**PROVIDED PASSAGE:**

—————

# Lever on the side of my Majestic NVCVR36EN



## bobed2121 (Jan 25, 2017)

I finally got around to cleaning out the insides of my gas fireplace and noticed on the end of my fireplace where my side and corner brick sets there is a small 1/4" round protruding lever through a "J" slot in the frame. My best guess is that it opens or closes a damper however I looked up inside the vent while pulling the lever and see nothing going on. I can feel resistance with the lever and hear it doing something behind the firebrick but I have no idea what it may be doing.

Any thoughts?


----------



## DAKSY (Jan 25, 2017)

Outside air control, according to your manual.


----------



## bobed2121 (Jan 25, 2017)

Interesting. I looked at the manual but don't see that mechanism or it's function. Where did you find that at? I see it as an option. From the manual description:

The Model AK-MST Outside Air Kit is designed to bring
additional combustion air directly from the outside to the
fireplace. Refer to installation instructions provided with
the Outside Air Kit.


----------



## DAKSY (Jan 25, 2017)

There is a plate on the outside of the box where the lever is located. Look at the drawings in your manual.
While the lever isn't specifically shown, you said it doesn't actuate a damper in the vent, that leaves the outside air.


----------



## bobed2121 (Jan 25, 2017)

Ah now I see the description. "Outside Air Cover Plate" behind the fire brick. I'm going to assume before I do an inspection that there is some sort of vent tube running up alongside the exhaust vent and to the outside for cold air intake. I have been all over the roof in this area and both side and back of my home and never noticed any vent system. I'll have to get up in the attic and see if I can trace anything


----------



## DAKSY (Jan 25, 2017)

You'd be better off looking lower. Most outside air is run as short as possible directly to the outside wall.
Is there a cover - similar to a dryer vent - located on the outside of your home near the fireplace location?


----------



## bobed2121 (Jan 25, 2017)

The location of this FP is in our master bedroom. It's an end piece with glass on three sides and the firebrick end is connected/framed into a short (open all along the top) sheet rocked wall that serves as a divider between the MB sink and bedroom.

So basically the only way a vent can run is straight up the same framed exhaust vent housing. Make sense? There is a box ( sheet rocked) that connects the FP to the ceiling and into the attic. It's completely opened on all four sides of the room, almost like it's sitting in the middle of the room. No other place for any intake to run into the FP unless it through the concrete slab floor.


----------



## DAKSY (Jan 25, 2017)

If there IS a fresh air kit on there, I guess the tube's gotta be in your attic.


----------

—————

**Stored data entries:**
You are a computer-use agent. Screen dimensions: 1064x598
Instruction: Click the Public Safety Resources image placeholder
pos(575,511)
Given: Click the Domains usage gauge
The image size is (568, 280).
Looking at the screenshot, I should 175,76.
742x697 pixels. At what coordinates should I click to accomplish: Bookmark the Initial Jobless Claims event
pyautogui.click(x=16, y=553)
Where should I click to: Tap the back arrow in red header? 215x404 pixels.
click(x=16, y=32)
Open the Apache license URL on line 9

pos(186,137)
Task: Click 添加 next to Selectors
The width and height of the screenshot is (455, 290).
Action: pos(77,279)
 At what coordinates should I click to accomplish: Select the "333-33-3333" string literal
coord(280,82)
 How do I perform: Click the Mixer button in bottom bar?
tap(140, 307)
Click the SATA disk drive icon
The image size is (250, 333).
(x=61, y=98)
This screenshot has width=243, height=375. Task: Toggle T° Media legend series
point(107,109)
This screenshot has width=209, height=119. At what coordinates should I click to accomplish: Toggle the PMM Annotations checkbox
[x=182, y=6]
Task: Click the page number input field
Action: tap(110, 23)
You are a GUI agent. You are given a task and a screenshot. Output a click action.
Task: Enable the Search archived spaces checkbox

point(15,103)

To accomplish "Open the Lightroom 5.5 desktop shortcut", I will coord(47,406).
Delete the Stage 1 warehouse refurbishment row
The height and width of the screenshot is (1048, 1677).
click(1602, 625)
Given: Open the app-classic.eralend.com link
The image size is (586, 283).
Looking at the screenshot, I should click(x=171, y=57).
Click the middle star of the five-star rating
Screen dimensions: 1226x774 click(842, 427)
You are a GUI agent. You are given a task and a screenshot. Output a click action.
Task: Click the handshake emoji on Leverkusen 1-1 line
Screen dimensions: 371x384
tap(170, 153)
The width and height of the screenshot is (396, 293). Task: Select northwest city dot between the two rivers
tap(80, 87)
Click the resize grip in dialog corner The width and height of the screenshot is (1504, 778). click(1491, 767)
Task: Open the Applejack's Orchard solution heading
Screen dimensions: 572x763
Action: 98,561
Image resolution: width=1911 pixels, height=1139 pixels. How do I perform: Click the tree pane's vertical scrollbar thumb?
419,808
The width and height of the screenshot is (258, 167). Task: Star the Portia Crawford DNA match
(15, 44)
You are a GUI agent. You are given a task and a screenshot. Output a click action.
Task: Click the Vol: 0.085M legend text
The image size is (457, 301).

—————

**TASKS FOR THIS EXERCISE:**
(1) In the fireplace thread, in which room of the home is the fireplace located?
(2) Echo the fireplace thread word for word, beginning at the words "Is there a cover" and stopping after "sink and bedroom.".
Rely solely on the fireplace thread when responding.

**SOLUTIONS IN ORDER:**
(1) The master bedroom.

(2)
Is there a cover - similar to a dryer vent - located on the outside of your home near the fireplace location?


----------



## bobed2121 (Jan 25, 2017)

The location of this FP is in our master bedroom. It's an end piece with glass on three sides and the firebrick end is connected/framed into a short (open all along the top) sheet rocked wall that serves as a divider between the MB sink and bedroom.